Following his ordination, Kabashi served as a chaplain for Albanian emigrants in Germany, specifically in Stuttgart, from 1971 to 1997. During this time, he was active in providing spiritual and pastoral care to the Albanian diaspora.

== Episcopal ministry ==
On 3 December 1996, Pope John Paul II appointed Kabashi as the Apostolic Administrator of Southern Albania and Titular Bishop of Turres in Byzacena. He was consecrated as a bishop by the Pope himself in Saint Peter's Basilica on 6 January 1997.

As Administrator of Southern Albania, Kabashi was responsible for a territory where the majority of Christians belong to the Eastern Orthodox Church, while the Catholic community is predominantly of the Byzantine Rite (Albanian Greek Catholic Church). He worked extensively on the reconstruction of the Church infrastructure and pastoral life in the aftermath of the atheist communist regime.

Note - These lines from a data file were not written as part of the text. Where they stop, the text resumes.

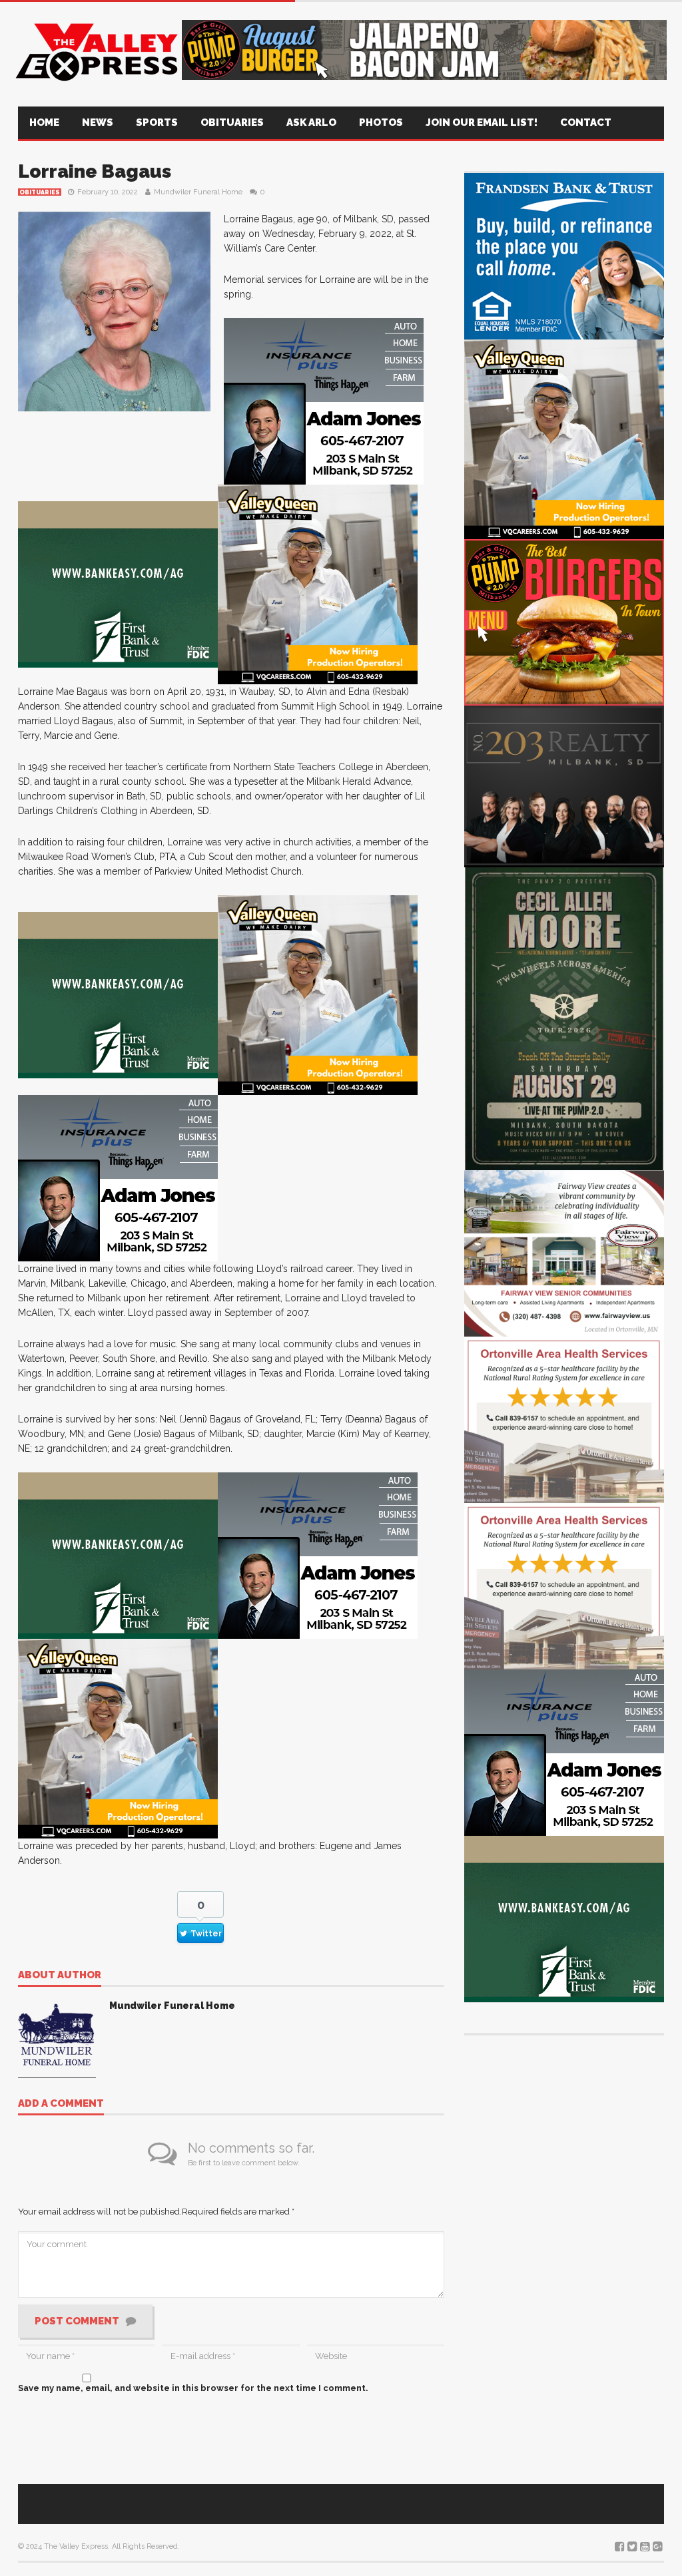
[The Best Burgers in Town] (564, 621)
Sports (157, 122)
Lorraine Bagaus (94, 171)
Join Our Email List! (481, 122)
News (97, 122)
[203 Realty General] (564, 784)
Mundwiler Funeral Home (198, 192)
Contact (585, 122)
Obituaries (232, 122)
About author (59, 1975)
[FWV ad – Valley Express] (564, 1252)
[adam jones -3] (324, 400)
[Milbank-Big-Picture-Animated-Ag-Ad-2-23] (118, 583)
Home (44, 122)
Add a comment (61, 2104)
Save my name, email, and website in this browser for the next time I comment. (193, 2388)
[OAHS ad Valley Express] (564, 1419)
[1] (318, 583)
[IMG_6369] (564, 1017)
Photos (381, 122)
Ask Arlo (311, 122)
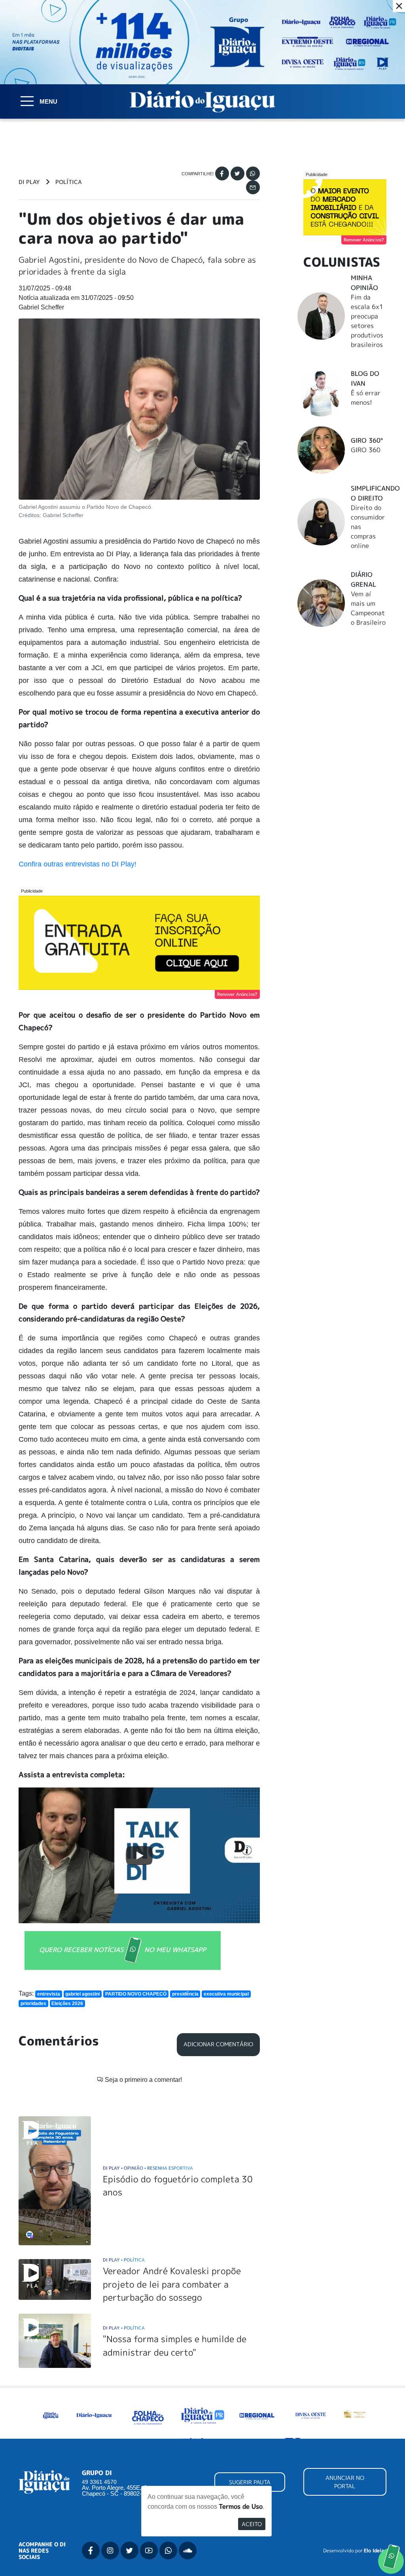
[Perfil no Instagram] (110, 2550)
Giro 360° (367, 440)
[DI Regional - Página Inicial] (50, 2415)
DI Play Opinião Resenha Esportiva (148, 2168)
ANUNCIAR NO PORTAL (345, 2482)
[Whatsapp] (253, 173)
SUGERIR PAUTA (250, 2482)
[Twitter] (237, 173)
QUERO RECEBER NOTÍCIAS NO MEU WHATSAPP (122, 1949)
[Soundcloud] (188, 2550)
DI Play (29, 182)
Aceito (252, 2524)
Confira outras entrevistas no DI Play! (77, 864)
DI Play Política (124, 2260)
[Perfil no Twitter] (129, 2550)
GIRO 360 (365, 449)
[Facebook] (222, 173)
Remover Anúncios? (237, 994)
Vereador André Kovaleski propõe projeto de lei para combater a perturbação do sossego (172, 2284)
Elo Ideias (375, 2551)
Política (68, 182)
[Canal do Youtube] (149, 2550)
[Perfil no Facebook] (91, 2550)
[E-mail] (253, 187)
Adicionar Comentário (218, 2044)
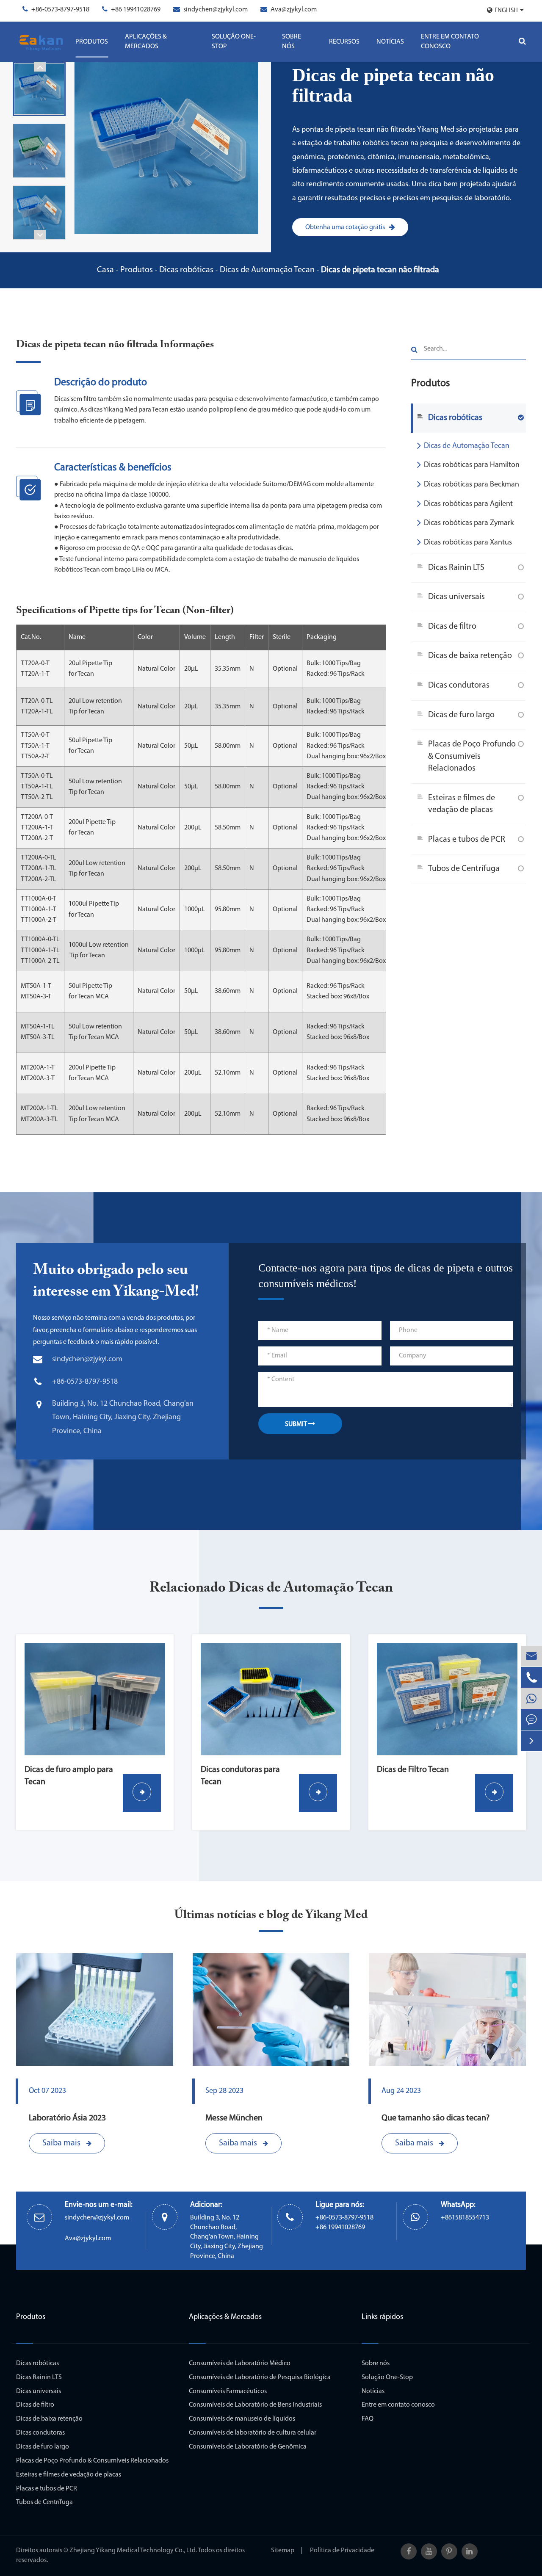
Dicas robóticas (186, 270)
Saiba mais (62, 2143)
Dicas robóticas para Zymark (469, 523)
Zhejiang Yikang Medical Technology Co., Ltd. (133, 2550)
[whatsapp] (531, 1698)
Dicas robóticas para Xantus (468, 543)
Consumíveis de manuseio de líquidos (242, 2419)
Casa (105, 270)
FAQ (367, 2419)
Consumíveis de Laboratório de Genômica (248, 2446)
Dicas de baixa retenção (470, 656)
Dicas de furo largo (461, 714)
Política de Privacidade (342, 2550)
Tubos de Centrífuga (464, 869)
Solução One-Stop (234, 41)
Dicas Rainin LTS (456, 568)
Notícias (390, 42)
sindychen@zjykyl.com (215, 9)
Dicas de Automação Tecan (267, 270)
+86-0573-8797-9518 (60, 9)
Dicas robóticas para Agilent (468, 504)
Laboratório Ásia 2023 (67, 2118)
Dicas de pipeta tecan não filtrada (380, 270)
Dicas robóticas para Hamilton (472, 465)
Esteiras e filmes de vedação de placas (461, 804)
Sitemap (282, 2550)
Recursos (344, 42)
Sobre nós (291, 41)
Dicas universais (456, 597)
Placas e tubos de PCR (466, 839)
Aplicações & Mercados (146, 41)
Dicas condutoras (458, 685)
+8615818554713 (465, 2217)
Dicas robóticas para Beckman (471, 485)
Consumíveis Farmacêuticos (228, 2391)
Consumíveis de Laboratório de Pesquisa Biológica (260, 2377)
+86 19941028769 (135, 9)
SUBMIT (296, 1424)
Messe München (234, 2118)
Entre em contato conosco (450, 41)
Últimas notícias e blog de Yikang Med (271, 1915)
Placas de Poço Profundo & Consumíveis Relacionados (472, 756)
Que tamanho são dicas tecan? (435, 2118)
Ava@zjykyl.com (294, 9)
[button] (40, 67)
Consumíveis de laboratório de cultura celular (252, 2433)
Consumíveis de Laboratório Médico (239, 2363)
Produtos (91, 42)
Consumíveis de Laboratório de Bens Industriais (255, 2405)
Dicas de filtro (452, 626)
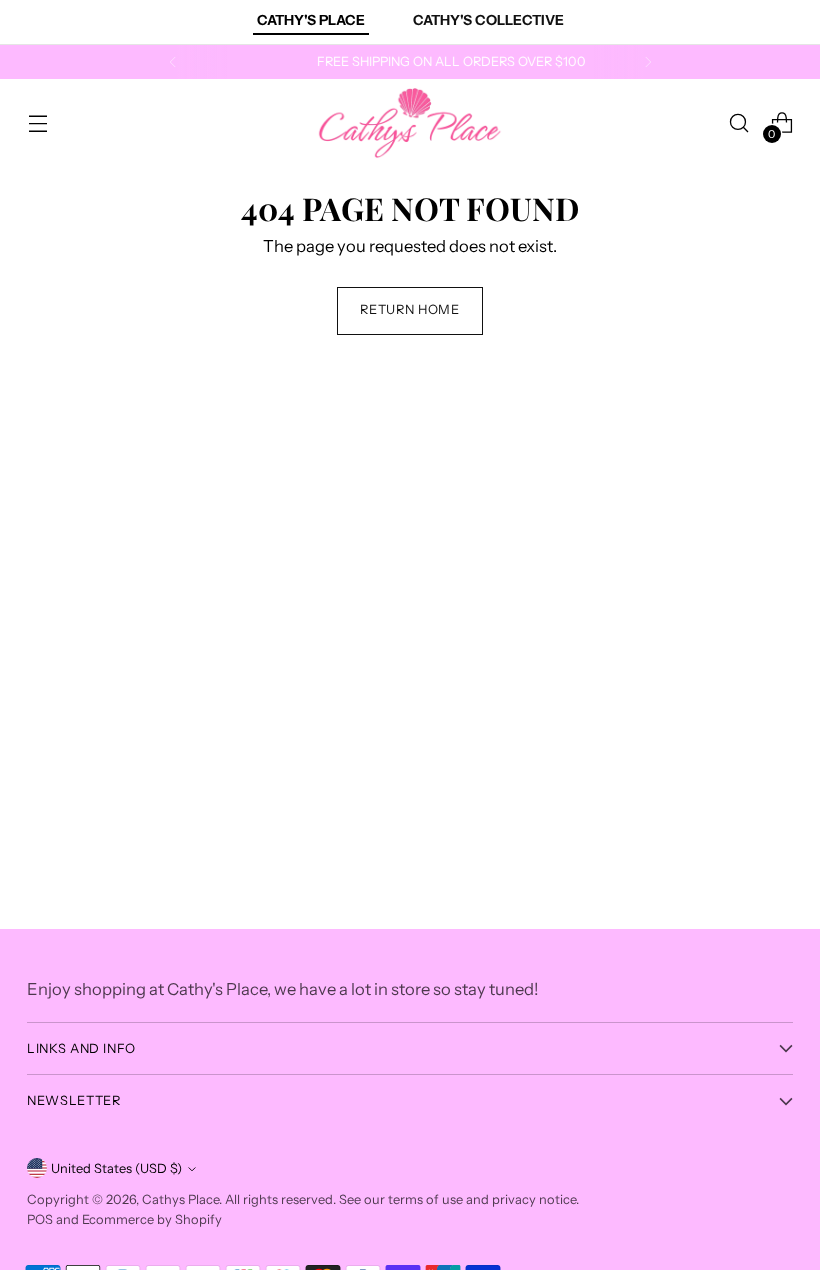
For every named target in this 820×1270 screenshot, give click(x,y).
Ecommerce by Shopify (152, 1219)
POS (40, 1219)
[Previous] (173, 62)
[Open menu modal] (37, 123)
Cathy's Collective (488, 20)
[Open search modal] (739, 123)
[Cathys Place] (410, 123)
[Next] (648, 62)
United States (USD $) (116, 1168)
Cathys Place (180, 1199)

In 2005, he participated in the XI Ordinary General Assembly of the Synod of Bishops in the Vatican, where he spoke on the importance of the Eucharist in the life of the Church in mission territories.

== Retirement ==
On 15 June 2017, Pope Francis accepted Kabashi's resignation from the pastoral governance of the Apostolic Administration of Southern Albania, having reached the age limit. He was succeeded by Giovanni Peragine, B.